PAGHIAMO PREFETTI PER NON LAVORARE


L’ultima volta, nel consiglio dei ministri del 17 dicembre, su proposta del ministro dell’Interno, Angelino Alfano, il governo autorizzò la nomina di 22 prefetti. Meglio: di altri 22 prefetti. Facendo così salire il numero totale degli alti funzionari dello Stato da 185 a 207. Peccato che le prefetture disseminate lungo la Penisola, in modo da garantire la presenza del potere esecutivo in ogni Provincia, siano «solo» 103. Più le due province autonome di Trento e Bolzano, dove il prefetto assume il ruolo di commissario di governo.
Poi ci sono gli incarichi al Viminale, dove all’interno dei vari dipartimenti (Pubblica sicurezza, Libertà civili e immigrazione, Vigili del fuoco, Personale, Affari territoriali) i gradi apicali sono appannaggio dei prefetti. Ma per quanto le poltrone del ministero dell’Interno siano numerose, sono pur sempre quasi il doppio più del necessario i burocrati di Stato di rango prefettizio. Con l’ulteriore paradosso che la proliferazione dei rappresentanti statali coincide con l’avvio della marcia del disegno di legge governativo finalizzato a svuotare di competenze le Province in vista della loro abolizione. Così, oltre al danno, c’è l’immancabile beffa. Perché se da una parte lo Stato punta al risparmio con la cancellazione degli odiosi Enti intermedi, dall’altra l’arrivo dei nuovi prefetti si traduce in un aggravio di costi per le casse pubbliche. Basti pensare, infatti, che un prefetto rispetto a un questore guadagna, all’incirca, duemila euro in più al mese. E solo come stipendio base (6.500 euro contro 4.500). Soldi ai quali vanno poi aggiunte le varie indennità. Più i relativi benefit: sono pochissimi i prefetti che hanno rinunciato all’automobile di servizio con relativo autista. «Governo Letta, non era necessario ridurre gli sprechi?», attacca Fratelli d’Italia.
«RESTI A DISPOSIZIONE»
È lo stesso governo ad ammettere che parte dell’ultima infornata di nomine ha poco a che vedere con la necessità di irrobustire la macchina statale. È sufficiente scorrere il comunicato di Palazzo Chigi. Su 22 promozioni, solo sei sono servite a coprire le prefetture rimaste vacanti (Bolzano, Oristano, Lodi, Gorizia, Ravenna e Agrigento). Il resto delle nomine è servito per permettere ai destinatari di ricoprire incarichi per i quali la legge prevede come requisito il possesso del grado di prefetto.

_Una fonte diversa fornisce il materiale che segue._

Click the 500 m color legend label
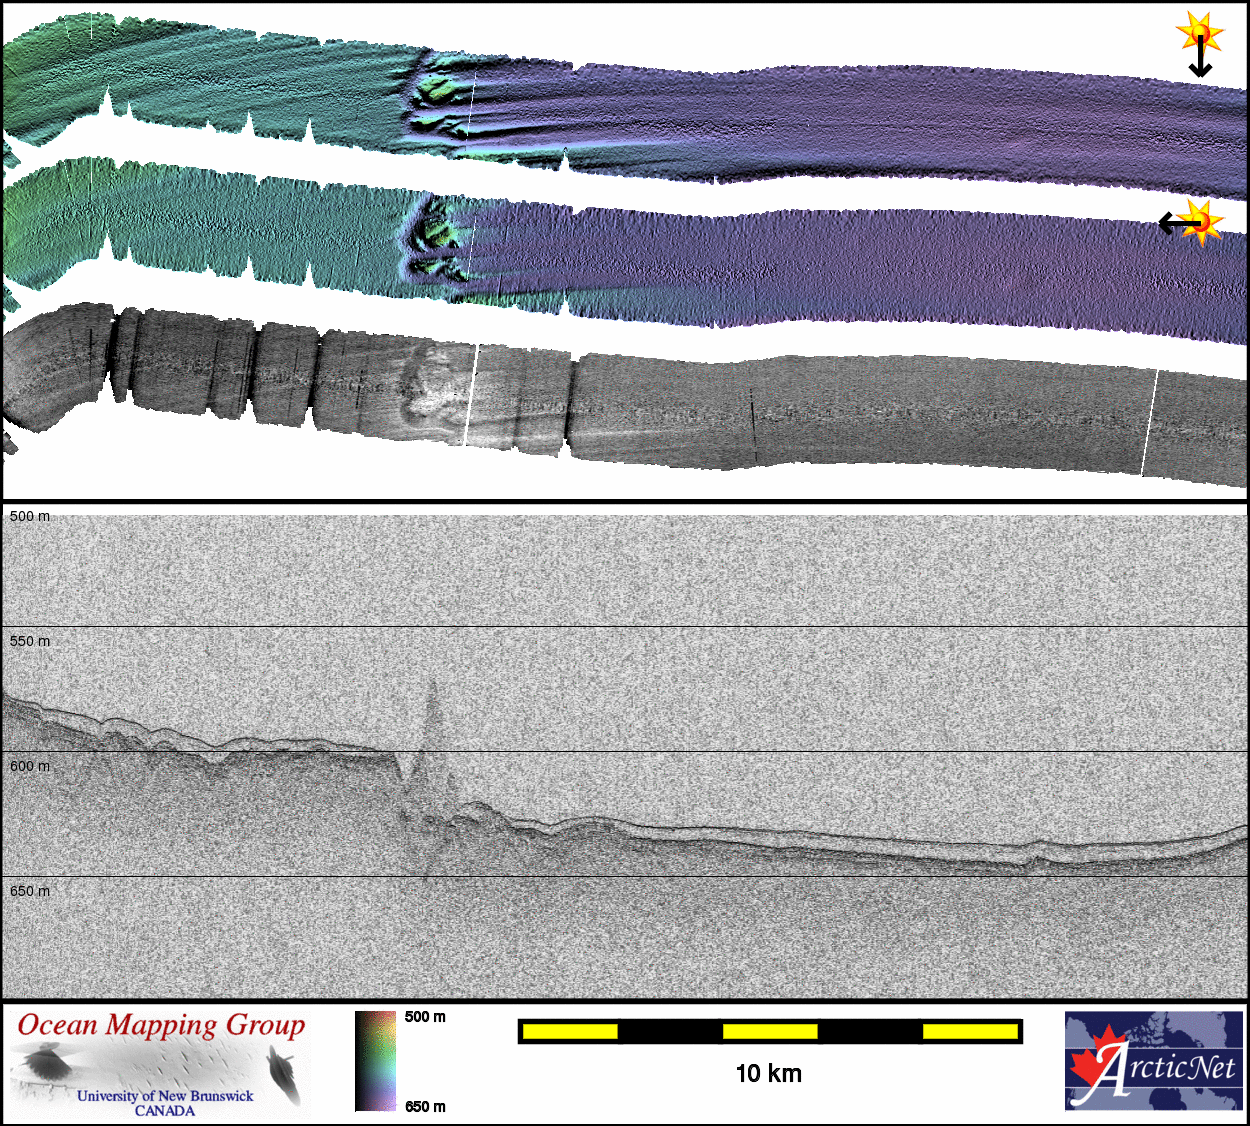 [x=425, y=1017]
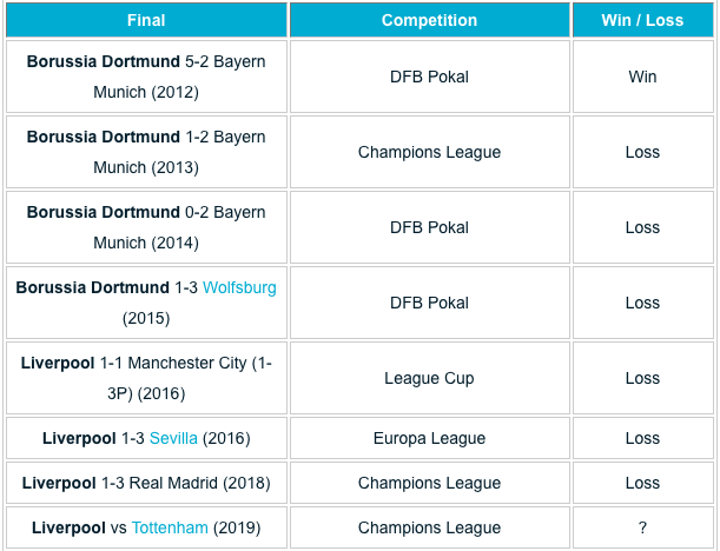The width and height of the screenshot is (720, 551).
Task: Click the Dortmund 0-2 Bayern 2014 cell
Action: [146, 227]
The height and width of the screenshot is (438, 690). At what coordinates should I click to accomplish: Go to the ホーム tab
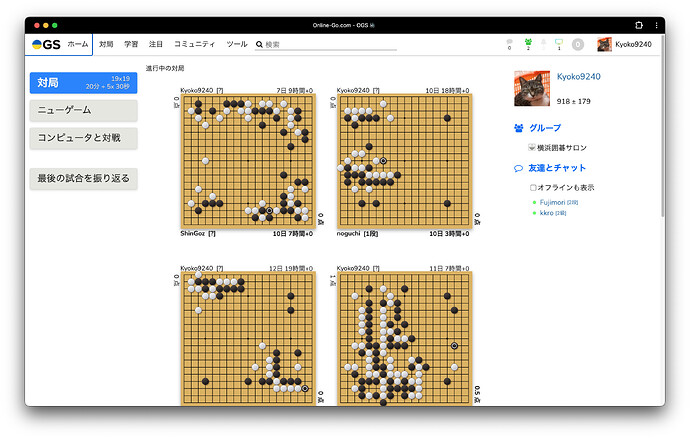(x=77, y=44)
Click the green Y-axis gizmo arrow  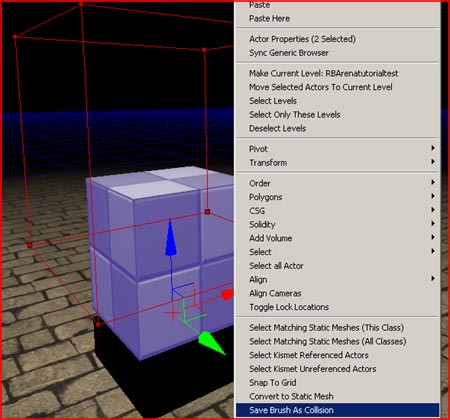pos(211,342)
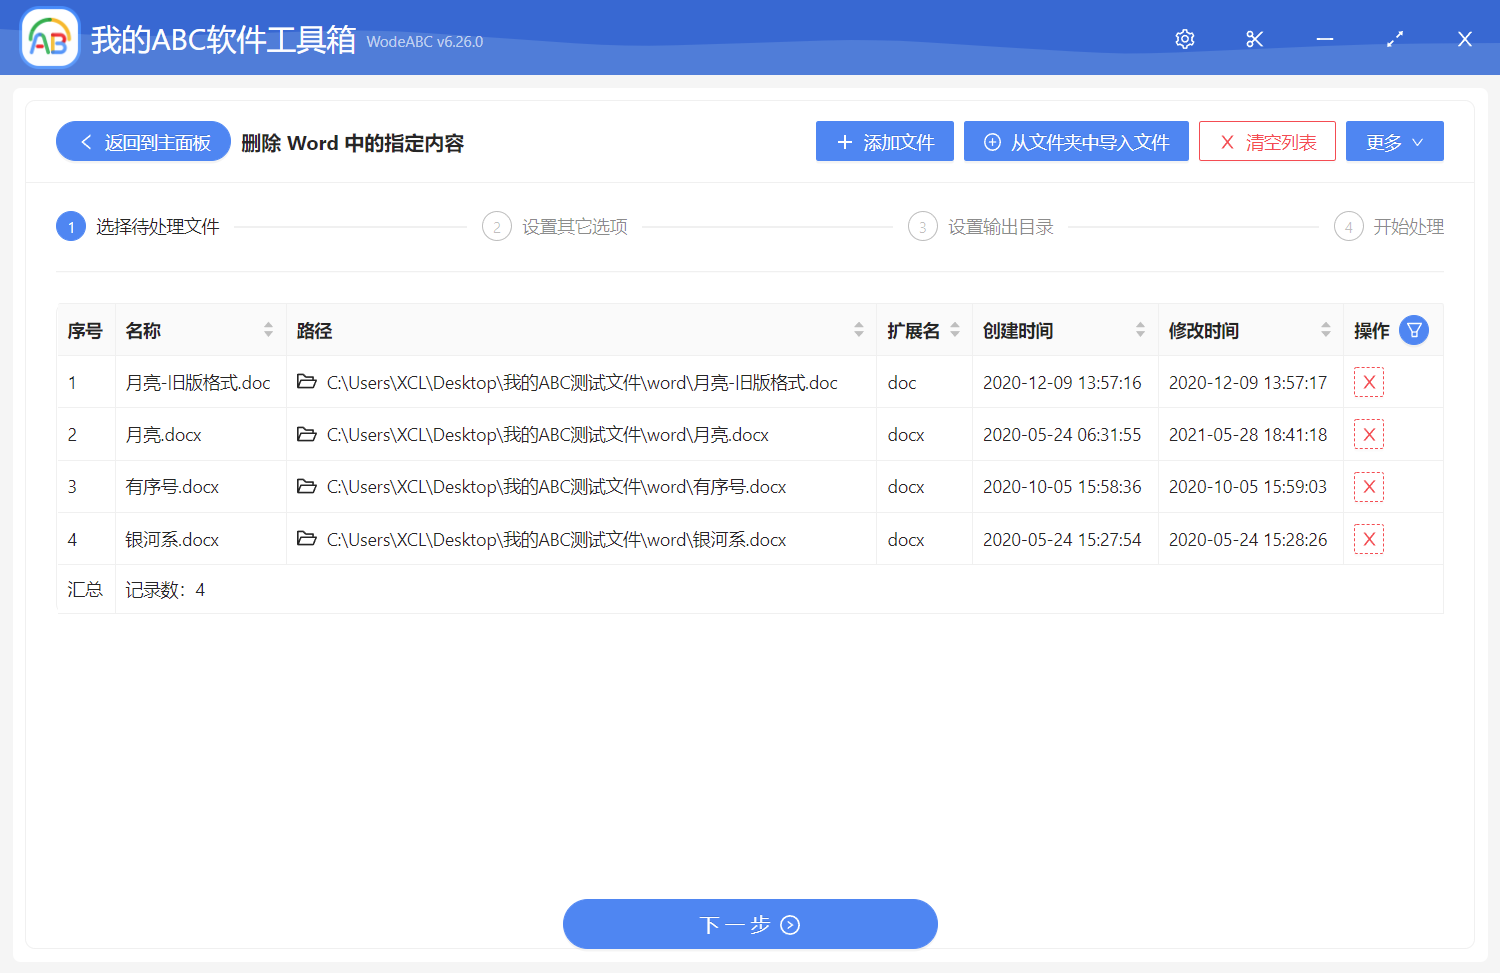Image resolution: width=1500 pixels, height=973 pixels.
Task: Open the filter icon in the 操作 column header
Action: point(1413,330)
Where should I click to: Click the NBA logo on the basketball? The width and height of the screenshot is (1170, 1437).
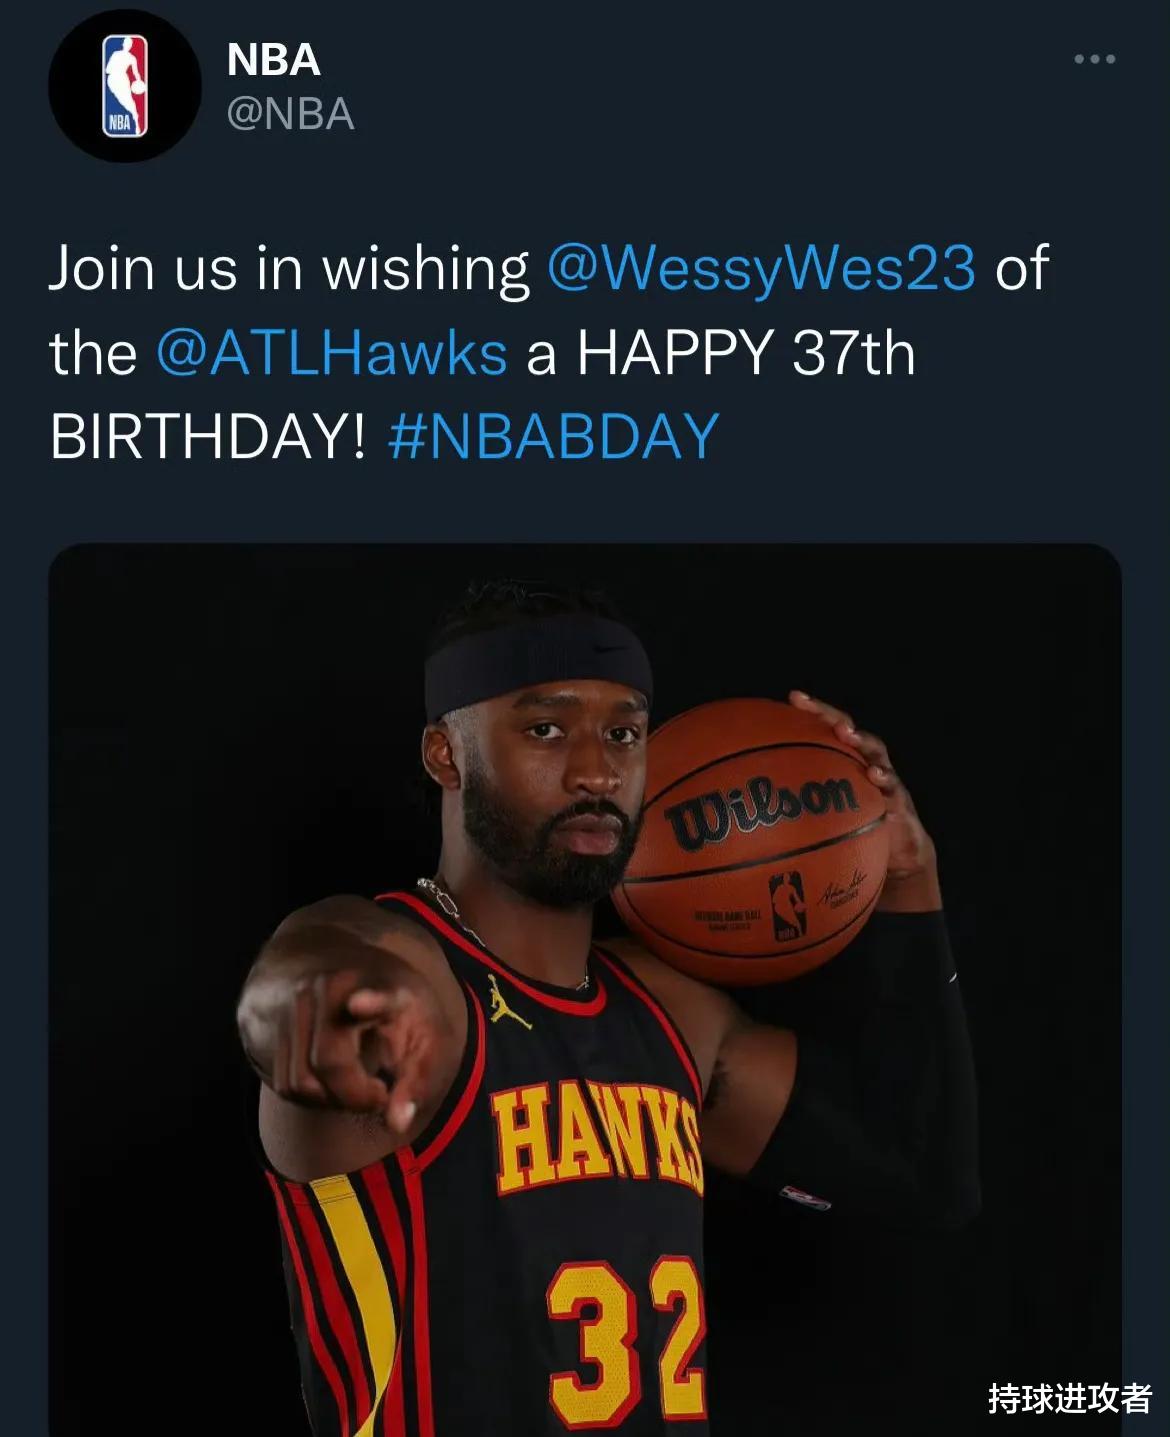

Si tratta dei cosiddetti «posti di funzione». Le dirigenze dei dipartimenti del Viminale, come detto, ma anche i ruoli di commissario e vicecommissario straordinario. Come quello, ad esempio, per «l’espletamento delle procedure finalizzate all’individuazione dei siti e alla realizzazione di impianti di discarica nei territori delle province di Napoli e di Salerno». O quelli per coordinare il «gruppo di lavoro per la legalità e la sicurezza Progetto Pompei» e per la «gestione del fenomeno delle persone scomparse ».
Alcuni prefetti freschi di nomina, però, sono stati semplicemente collocati «a disposizione con incarico ai sensi della legge 410/91». Nel senso che continuano a svolgere il loro lavoro attuale, ma nel frattempo sono stati omaggiati del rango di prefetto. Con relativo beneficio in busta paga.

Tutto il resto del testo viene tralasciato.